At the center of the parking problem is the permit. The slip of plastic hanging from your rear-view mirror that lets the bike ticketer know you are in the right area.
Students look at their parking pass as a commodity, an exchange of money for a service, and when that service is not provided, it becomes frustrating.
“I felt like I was cheated out of my money this year,” said Rachel Burbidge, a second year communication student who bought a U Pass. “If I would have known they are closing all of the lots for the Olympics, I wouldn’t have bought a permit.”
For the U, the permit is also a commodity, an item sold that does more than allow a student to park in a spot, it provides the financial underpinning of the entire parking and shuttle bus systems.
The $3.7 million generated from permit sales this year is by far the largest source of income for parking services, and that amount has increased dramatically since 1997.
That year, Alma Allred, director of parking services, stood before the University of Utah’s Board of Trustees and asked to raise the cost of all permits by 50 percent in a five-year span. The Trustees approved the plan, and parking services reached its goal this year.
The U Pass, the most popular option for students, cost $88 in 1997, it now costs $120.
During the same five-year period, the number of available spots decreased. Last year alone, the U lost nearly 1,000 parking stalls due to new construction projects.
Travis Scoresby has noticed.
The transfer student, now in his first year at the U, has a hard time finding a spot.
He bought the U Pass, but only on Fridays does he park in a U lot.
“If I knew it was going to be like this, I would have bought an economy parking pass. They should build more parking. They should let us know where the money goes. It doesn’t take that much to maintain the parking lots,” said the health promotion major.
But the revenue from permit sales doesn’t only pay for parking lot maintenance.
Stephen Olshek, the administrative manager of parking services, said permits pay for processing tickets, administrative budgets, the debt on health sciences parking terraces and most of the shuttle system. The remaining profits go into the bond fund that helps keep all U auxiliaries, such as the bookstore, Union building and residential halls, afloat.
The permit price increase is linked to new services.
Allred wanted to raise parking permit fees by 50 percent to pay for increased shuttle service and to lease 400 parking stalls from the Latter-day Saint Institute of Religion, once it opens its new parking structure sometime next year.

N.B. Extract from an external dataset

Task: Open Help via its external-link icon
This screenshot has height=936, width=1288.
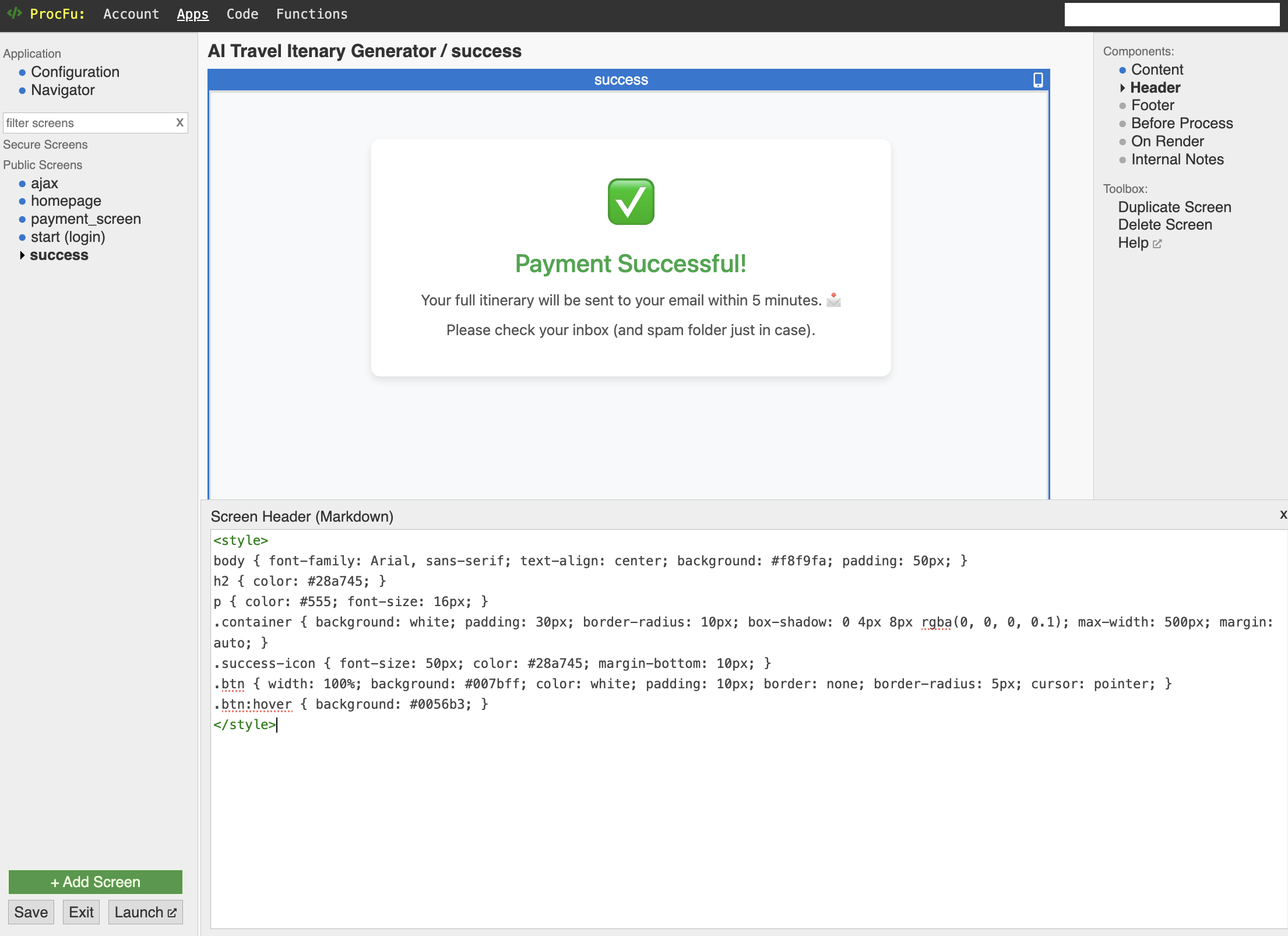Action: coord(1157,244)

While the amount of parking decreased, the permit costs increased due to expanded shuttle services, Olshek said.
“The shuttles are the key incremental service that has been offered, and unfortunately it was not independently funded by other parts of parking services,” he said.

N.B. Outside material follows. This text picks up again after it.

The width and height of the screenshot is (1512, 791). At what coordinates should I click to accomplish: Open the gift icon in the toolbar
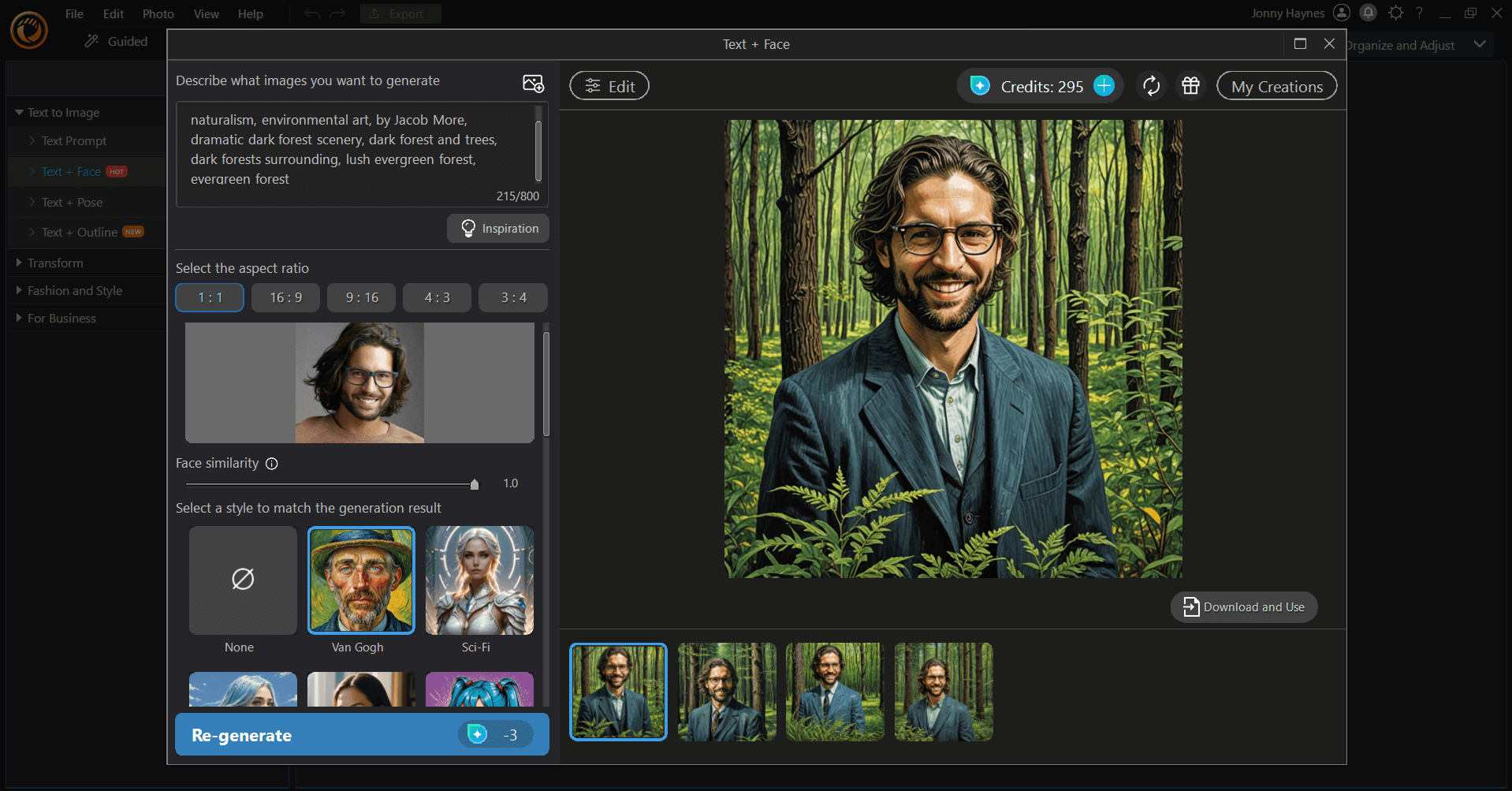1190,85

Olshek said if students want their permit fees to solely go toward new parking, the U would have to locate an alternative funding source for shuttles, namely increasing the transportation fee.
Each semester, the U charges students for transportation based on a sliding scale depending on the amount of credit hours a student takes. For a resident student taking 12 credit hours, it is a little more than $10. This fee generates $1.2 million in a year that goes toward paying for the free bus service provided by UTA and the shuttles.
Allred said the U has other ways to generate revenue, though whether they would work politically or not is the question.
The U artificially keeps the price of A passes down by ensuring that only faculty can purchase the pass.
“A case could be made for that, since there is a limit on who can buy it,” Allred said.
Students then supplement the costs of faculty by paying higher prices for the U and E passes than they would under a normal market-based system.
Student Body President Ben Lowe said if the U made the parking situation more like the average market by allowing everyone to buy any pass, the amount for an A Pass would skyrocket to upwards of $500, while the cost for a U and E Pass might even drop. Another option would be revamping the permit structure by getting rid of the A, U and E designations and creating one universal pass.
Allred said he is open to both options, but becomes skeptical about any changes due to the lengthy process of altering campus policies.
“Part of the problem is that it is an auxiliary. It is supposed to be run as a business, but you don’t find businesses run by a committee,” Allred said. “In that system, the people who have the most power get what they need.”
For a change in the permit structure to take place, Allred would have to secure the support of the Parking Advisory Committee, a group of students, faculty and staff that keeps an eye on parking services.
If that committee approves the change, the Academic Senate and the Staff Advisory Council must then indicate their support.
The president’s cabinet will also have a say before it reaches the Trustees.
“So many people have their fingers in the pie,” Allred said.
Lowe is more optimistic.
After being prodded by the student government, U President Bernie Machen created a parking task force to look at these issues.
Lowe said he wants to discuss possible changes to the permit structure once meetings commence in the next few weeks.
Any changes would take months if not years, Lowe said.
Until then, the permit will remain at the center of parking service’s budget and the conundrum that is the campus parking situation.